1000HIT記念のフリー配布ですので、ご自由にお持ち帰り下さいませ。
念のためですが、二次配布、文章の転用は禁止です。
(2006.01.19)
(2010.5.30 移行)



    ―冬のある日―




空はどこまでも澄みきっていて、幾重にも重ねられた青がひろがっていて。
地表には降り積もった白銀の雪が、太陽の光を反射させキラキラと輝いている。



そんな冬のある日のこと




    +++




「・・・寒い。」

白い吐息を吐きつつ、ぽつりとそんな一言を言った男は蒼い軍服と黒いコートに
身を包んでいる。身をすくめてコートの襟を締め直すと、今朝はまだ誰も踏み入れていない
大地へ一歩。
積もりきった、しかし、ふわふわとしている雪を踏みしめると、サクッと心地良い音が聞こえた。

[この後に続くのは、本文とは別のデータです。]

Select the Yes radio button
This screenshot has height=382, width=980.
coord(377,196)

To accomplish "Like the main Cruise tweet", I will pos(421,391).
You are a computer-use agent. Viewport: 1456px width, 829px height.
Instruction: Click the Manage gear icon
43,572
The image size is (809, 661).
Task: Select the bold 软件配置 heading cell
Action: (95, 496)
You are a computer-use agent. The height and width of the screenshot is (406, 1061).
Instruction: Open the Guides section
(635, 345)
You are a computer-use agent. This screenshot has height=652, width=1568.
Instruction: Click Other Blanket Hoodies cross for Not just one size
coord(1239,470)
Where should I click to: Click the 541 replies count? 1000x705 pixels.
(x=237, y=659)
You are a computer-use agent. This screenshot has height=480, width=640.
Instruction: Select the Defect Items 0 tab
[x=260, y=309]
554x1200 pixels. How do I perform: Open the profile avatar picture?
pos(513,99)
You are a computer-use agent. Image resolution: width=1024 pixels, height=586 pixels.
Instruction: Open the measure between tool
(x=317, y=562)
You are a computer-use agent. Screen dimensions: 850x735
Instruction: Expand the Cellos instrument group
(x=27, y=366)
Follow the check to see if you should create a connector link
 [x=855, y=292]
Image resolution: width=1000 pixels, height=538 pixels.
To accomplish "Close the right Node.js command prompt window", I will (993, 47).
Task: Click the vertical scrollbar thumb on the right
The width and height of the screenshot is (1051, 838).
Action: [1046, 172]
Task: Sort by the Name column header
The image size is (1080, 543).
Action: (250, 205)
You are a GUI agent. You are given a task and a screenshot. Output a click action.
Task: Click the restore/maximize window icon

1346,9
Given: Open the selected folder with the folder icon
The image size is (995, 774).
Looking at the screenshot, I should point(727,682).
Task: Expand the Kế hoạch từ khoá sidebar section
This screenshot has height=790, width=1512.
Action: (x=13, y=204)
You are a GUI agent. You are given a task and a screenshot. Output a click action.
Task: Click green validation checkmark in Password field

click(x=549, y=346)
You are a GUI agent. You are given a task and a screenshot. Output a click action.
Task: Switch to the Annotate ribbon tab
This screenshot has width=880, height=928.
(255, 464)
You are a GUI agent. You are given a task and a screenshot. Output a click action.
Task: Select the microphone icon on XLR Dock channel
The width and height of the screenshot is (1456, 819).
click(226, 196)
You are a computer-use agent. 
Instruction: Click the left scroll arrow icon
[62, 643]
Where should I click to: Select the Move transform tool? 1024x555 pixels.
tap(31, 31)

昨日の夕方からしんしんと降り始めた粉雪は深夜になっても止む気配がなく、
翌朝まで降り続いた。
その為、昨日多くの人々は早々に帰宅し家の中で暖をとり、戸締まりをしっかりとして
明日に備えて一夜を過ごしていたであろう。

それはここ東方司令部で働く軍人にも同じ事が言える。
昨日が日勤の者は夜勤の者と交代すると直ぐに帰り支度をはじめていたし、夜勤の者は
しっかりと家の戸締まりをしてから出勤してきている。だが、ある程度地位のある人物になると
早朝出勤、残業、果ては泊まりがけで仕事をする者もいる。
先程、外へ出てきたロイ・マスタング大佐も例に漏れず、昨日は泊まりがけで残業をしていた。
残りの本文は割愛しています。